SHORT EXERCISE: Reproduce the lines from the first one through the line containing "tap(381, 74)", renaming every "Viewport" to "Window" and leaving all else unchanged.

#####

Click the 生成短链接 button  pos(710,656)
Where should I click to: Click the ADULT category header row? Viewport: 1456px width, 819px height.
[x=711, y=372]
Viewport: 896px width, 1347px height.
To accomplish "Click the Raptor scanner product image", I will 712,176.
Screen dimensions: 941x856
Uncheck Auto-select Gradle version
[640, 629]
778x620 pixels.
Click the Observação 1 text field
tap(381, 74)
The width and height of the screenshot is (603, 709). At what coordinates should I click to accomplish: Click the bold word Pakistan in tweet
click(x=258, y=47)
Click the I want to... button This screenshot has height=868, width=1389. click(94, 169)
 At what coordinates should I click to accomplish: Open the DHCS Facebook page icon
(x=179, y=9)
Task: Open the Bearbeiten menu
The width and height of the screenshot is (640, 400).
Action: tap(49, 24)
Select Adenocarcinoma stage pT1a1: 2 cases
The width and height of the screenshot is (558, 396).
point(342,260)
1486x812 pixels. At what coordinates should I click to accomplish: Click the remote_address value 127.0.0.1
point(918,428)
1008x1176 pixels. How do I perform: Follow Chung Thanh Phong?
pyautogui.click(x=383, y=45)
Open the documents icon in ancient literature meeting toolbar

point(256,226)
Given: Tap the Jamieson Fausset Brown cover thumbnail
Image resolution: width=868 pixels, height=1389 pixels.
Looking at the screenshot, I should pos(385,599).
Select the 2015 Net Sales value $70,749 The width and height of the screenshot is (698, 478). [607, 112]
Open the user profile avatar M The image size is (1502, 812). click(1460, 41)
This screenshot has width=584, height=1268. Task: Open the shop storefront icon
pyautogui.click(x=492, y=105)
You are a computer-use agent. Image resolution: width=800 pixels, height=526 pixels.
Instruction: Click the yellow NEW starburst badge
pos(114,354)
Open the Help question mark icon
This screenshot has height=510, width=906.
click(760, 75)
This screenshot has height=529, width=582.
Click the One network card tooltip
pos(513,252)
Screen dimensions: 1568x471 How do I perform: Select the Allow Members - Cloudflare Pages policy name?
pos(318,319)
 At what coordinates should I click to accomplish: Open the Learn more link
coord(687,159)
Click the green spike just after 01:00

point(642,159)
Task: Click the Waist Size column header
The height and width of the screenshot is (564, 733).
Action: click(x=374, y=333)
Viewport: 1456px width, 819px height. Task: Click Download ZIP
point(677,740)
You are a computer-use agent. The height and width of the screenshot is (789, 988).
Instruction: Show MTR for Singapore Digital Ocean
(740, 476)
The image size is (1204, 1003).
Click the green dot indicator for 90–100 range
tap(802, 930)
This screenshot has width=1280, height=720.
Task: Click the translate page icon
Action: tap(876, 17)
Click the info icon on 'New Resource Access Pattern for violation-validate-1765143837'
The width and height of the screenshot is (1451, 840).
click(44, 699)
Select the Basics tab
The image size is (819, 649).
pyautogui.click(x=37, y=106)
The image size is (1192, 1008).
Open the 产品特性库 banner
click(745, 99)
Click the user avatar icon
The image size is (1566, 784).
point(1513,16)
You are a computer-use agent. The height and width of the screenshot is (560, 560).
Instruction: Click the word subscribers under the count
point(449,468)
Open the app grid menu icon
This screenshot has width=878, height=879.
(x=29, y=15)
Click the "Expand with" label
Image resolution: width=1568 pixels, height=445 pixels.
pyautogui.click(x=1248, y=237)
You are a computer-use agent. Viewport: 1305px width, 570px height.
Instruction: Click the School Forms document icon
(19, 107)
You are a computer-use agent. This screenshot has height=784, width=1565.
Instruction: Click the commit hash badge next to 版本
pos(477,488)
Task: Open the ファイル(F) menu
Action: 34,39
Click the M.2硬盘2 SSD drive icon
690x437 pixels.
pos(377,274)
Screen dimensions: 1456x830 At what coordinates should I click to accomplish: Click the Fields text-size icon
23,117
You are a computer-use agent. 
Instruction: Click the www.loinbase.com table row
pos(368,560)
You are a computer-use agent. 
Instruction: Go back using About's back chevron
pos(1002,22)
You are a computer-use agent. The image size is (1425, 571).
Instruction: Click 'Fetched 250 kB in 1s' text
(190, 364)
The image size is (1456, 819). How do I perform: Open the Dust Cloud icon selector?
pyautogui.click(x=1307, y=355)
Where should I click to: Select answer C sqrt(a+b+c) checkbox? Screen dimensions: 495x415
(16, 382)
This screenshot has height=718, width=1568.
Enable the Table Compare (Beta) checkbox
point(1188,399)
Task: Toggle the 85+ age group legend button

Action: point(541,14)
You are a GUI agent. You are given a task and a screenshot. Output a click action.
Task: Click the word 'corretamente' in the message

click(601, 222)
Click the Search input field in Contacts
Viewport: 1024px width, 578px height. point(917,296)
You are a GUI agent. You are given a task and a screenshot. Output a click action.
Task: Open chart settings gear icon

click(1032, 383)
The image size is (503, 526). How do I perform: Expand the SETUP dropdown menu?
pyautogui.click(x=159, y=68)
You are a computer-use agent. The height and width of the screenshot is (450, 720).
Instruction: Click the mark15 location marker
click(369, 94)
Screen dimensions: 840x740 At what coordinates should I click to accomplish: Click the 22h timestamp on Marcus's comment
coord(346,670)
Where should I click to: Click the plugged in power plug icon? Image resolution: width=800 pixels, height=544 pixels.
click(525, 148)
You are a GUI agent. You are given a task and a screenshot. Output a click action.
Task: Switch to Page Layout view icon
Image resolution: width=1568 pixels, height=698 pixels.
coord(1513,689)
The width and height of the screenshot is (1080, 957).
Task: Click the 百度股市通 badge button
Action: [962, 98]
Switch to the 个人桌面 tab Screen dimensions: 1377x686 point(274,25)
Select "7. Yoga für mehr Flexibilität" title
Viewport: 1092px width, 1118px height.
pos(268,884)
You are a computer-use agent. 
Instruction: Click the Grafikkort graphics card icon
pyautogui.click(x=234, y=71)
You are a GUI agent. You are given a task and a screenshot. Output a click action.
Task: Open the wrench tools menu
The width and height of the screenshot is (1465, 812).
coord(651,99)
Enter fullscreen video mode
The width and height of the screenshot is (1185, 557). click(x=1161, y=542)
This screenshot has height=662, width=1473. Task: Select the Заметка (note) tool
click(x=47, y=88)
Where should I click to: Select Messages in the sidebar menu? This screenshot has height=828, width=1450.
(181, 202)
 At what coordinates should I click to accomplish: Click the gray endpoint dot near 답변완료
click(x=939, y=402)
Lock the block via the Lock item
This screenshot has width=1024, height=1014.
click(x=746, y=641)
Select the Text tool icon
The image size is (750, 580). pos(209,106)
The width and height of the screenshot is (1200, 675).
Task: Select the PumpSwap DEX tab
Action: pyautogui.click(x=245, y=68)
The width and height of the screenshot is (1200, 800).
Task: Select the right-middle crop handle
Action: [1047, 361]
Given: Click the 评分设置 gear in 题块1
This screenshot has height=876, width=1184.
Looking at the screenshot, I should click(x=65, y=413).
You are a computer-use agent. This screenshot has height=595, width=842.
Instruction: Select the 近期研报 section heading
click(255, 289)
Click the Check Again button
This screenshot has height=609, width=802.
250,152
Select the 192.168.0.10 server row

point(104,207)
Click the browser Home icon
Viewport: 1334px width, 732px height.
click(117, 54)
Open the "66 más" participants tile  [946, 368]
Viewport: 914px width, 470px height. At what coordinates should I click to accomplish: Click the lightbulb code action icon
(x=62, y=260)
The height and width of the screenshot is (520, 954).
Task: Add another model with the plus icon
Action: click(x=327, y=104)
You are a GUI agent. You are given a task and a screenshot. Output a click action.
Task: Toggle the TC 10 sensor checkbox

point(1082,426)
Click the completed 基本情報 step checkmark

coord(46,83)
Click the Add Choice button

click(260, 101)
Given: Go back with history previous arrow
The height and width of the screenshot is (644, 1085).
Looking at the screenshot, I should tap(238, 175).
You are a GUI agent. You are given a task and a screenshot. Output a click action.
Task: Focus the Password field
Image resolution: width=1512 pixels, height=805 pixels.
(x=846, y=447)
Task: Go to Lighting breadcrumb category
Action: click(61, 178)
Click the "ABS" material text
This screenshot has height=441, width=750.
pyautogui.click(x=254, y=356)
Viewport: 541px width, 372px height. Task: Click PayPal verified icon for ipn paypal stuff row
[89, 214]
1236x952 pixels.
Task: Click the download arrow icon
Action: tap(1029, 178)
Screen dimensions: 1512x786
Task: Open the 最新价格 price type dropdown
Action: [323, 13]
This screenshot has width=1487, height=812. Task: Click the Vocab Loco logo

#####

TASK RESPONSE:
Click the 生成短链接 button  pos(710,656)
Where should I click to: Click the ADULT category header row? Window: 1456px width, 819px height.
[x=711, y=372]
Window: 896px width, 1347px height.
To accomplish "Click the Raptor scanner product image", I will 712,176.
Screen dimensions: 941x856
Uncheck Auto-select Gradle version
[640, 629]
778x620 pixels.
Click the Observação 1 text field
tap(381, 74)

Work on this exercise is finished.